## WORK INSTRUCTION
If a picture appears among the records, leave it out and set down everything else exactly as it stands.
[DATASET EXCERPTS]
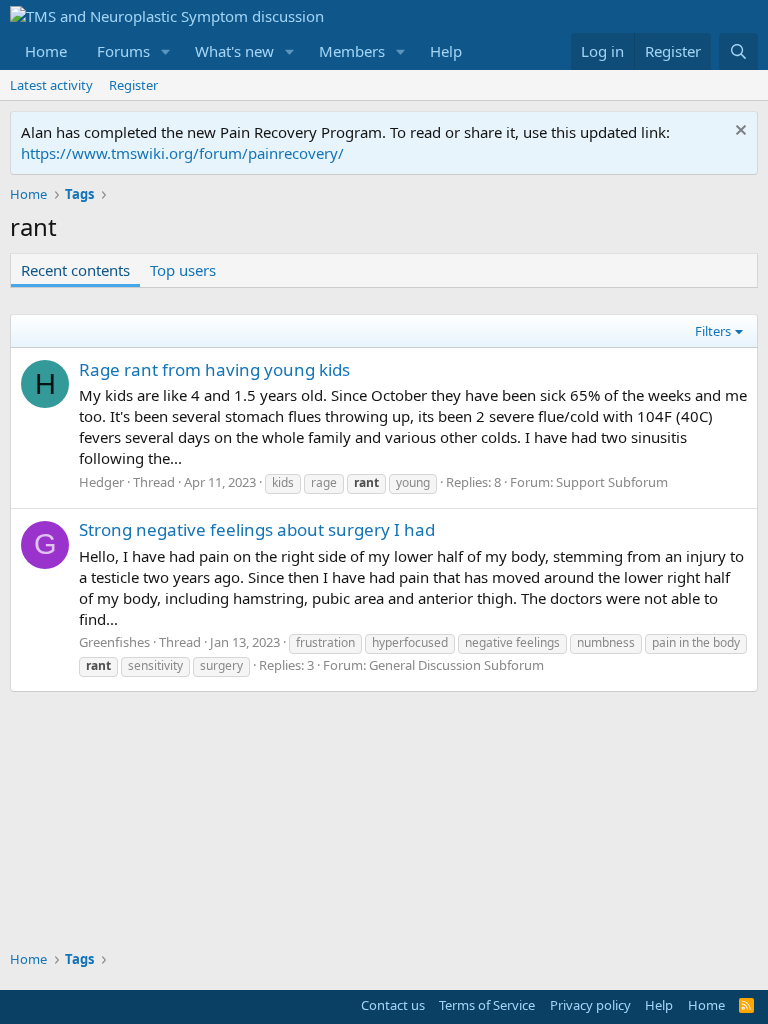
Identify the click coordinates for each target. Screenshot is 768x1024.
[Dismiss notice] (738, 132)
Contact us (393, 1005)
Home (46, 51)
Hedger (101, 482)
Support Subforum (612, 482)
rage (324, 482)
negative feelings (512, 642)
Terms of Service (487, 1005)
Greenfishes (114, 642)
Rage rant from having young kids (214, 369)
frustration (325, 642)
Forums (123, 51)
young (413, 482)
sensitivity (155, 665)
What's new (234, 51)
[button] (166, 51)
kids (283, 482)
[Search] (738, 51)
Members (352, 51)
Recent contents (75, 270)
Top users (183, 270)
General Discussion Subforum (456, 665)
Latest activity (51, 85)
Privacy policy (590, 1005)
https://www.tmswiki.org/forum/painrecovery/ (182, 153)
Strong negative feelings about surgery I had (257, 529)
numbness (606, 642)
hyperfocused (410, 642)
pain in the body (696, 642)
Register (133, 85)
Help (446, 51)
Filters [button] (713, 331)
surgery (221, 665)
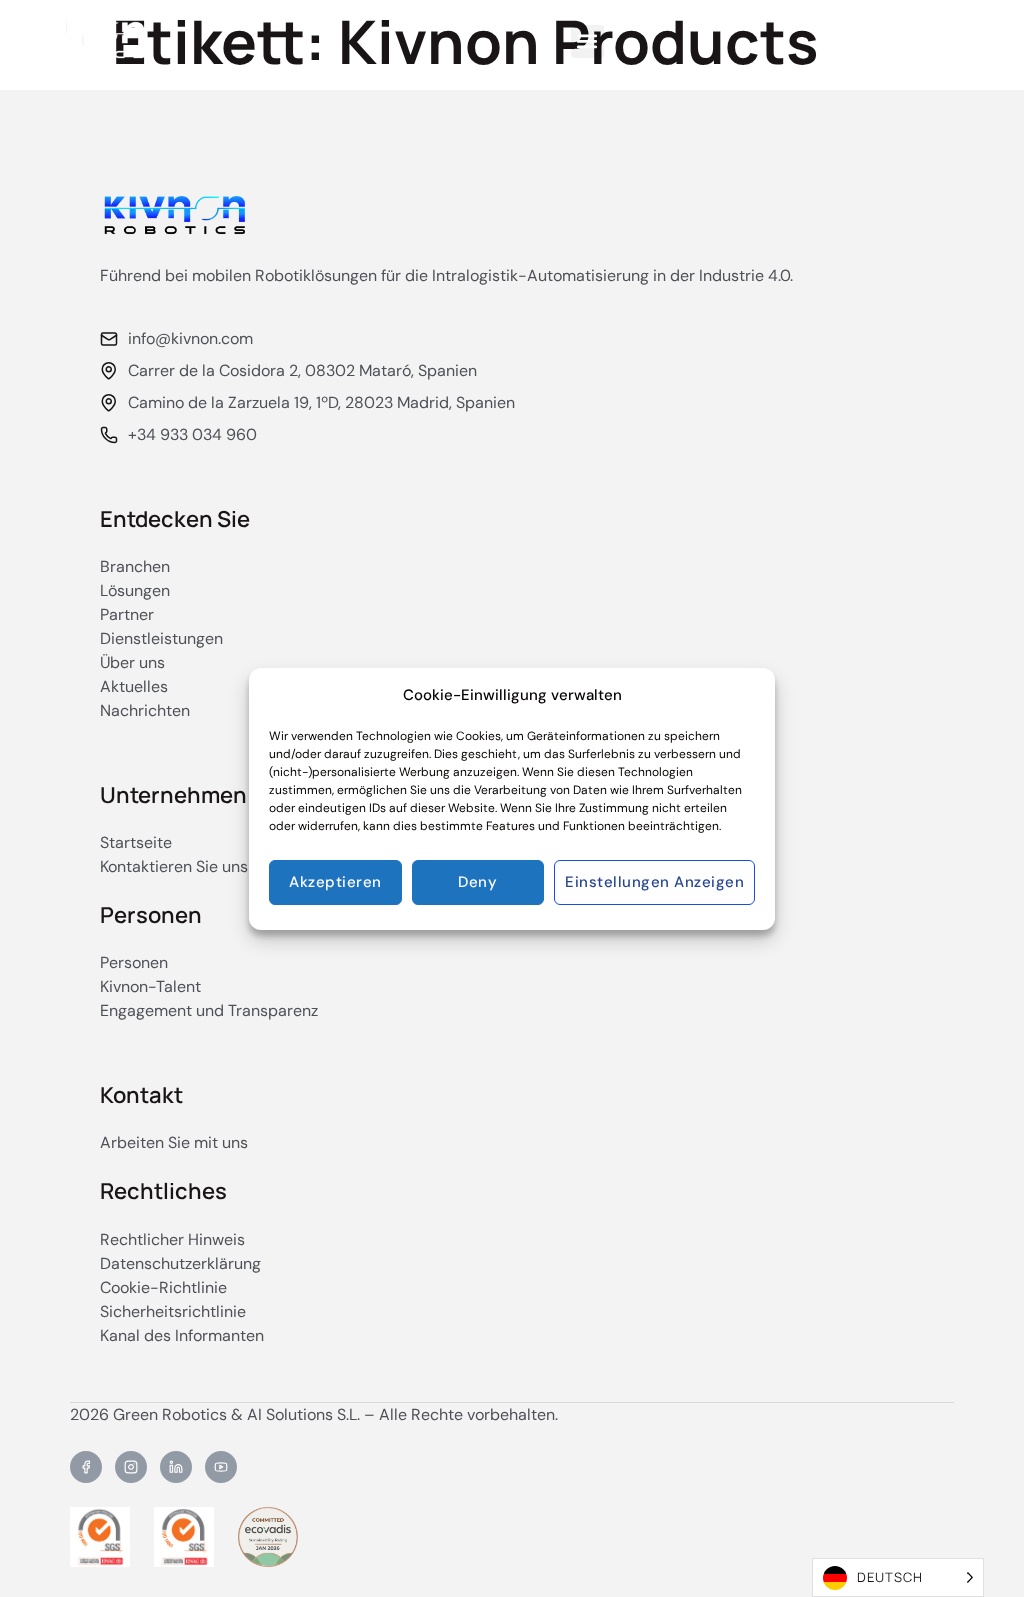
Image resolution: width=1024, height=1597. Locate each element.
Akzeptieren (335, 882)
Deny (477, 882)
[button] (587, 41)
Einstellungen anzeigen (654, 882)
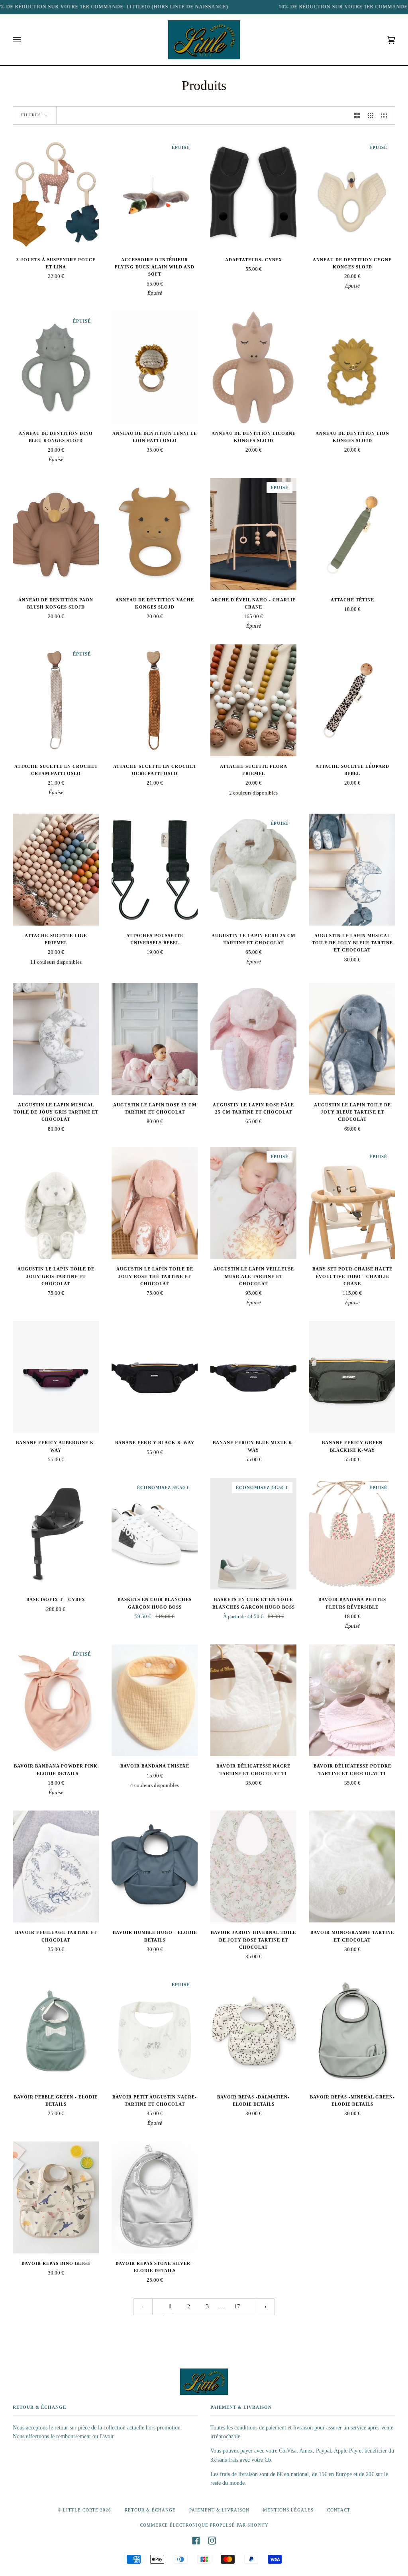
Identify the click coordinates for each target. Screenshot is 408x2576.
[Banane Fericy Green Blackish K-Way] (352, 1377)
[/DATASET EXCERPTS]
## REPLY TO THE EXERCISE
Identify the click coordinates for each target. Screenshot is 768x1024.
[Dismiss notice] (738, 132)
Contact us (393, 1005)
Home (46, 51)
Hedger (101, 482)
Support Subforum (612, 482)
rage (324, 482)
negative feelings (512, 642)
Terms of Service (487, 1005)
Greenfishes (114, 642)
Rage rant from having young kids (214, 369)
frustration (325, 642)
Forums (123, 51)
young (413, 482)
sensitivity (155, 665)
What's new (234, 51)
[button] (166, 51)
kids (283, 482)
[Search] (738, 51)
Members (352, 51)
Recent contents (75, 270)
Top users (183, 270)
General Discussion Subforum (456, 665)
Latest activity (51, 85)
Privacy policy (590, 1005)
https://www.tmswiki.org/forum/painrecovery/ (182, 153)
Strong negative feelings about surgery I had (257, 529)
numbness (606, 642)
hyperfocused (410, 642)
pain in the body (696, 642)
Register (133, 85)
Help (446, 51)
Filters [button] (713, 331)
surgery (221, 665)
Image resolution: width=1024, height=1597. Locate each element.
Akzeptieren (335, 882)
Deny (477, 882)
[button] (587, 41)
Einstellungen anzeigen (654, 882)
Identify the click coordinates for each target. Screenshot is 408x2576.
[Banane Fericy Green Blackish K-Way] (352, 1377)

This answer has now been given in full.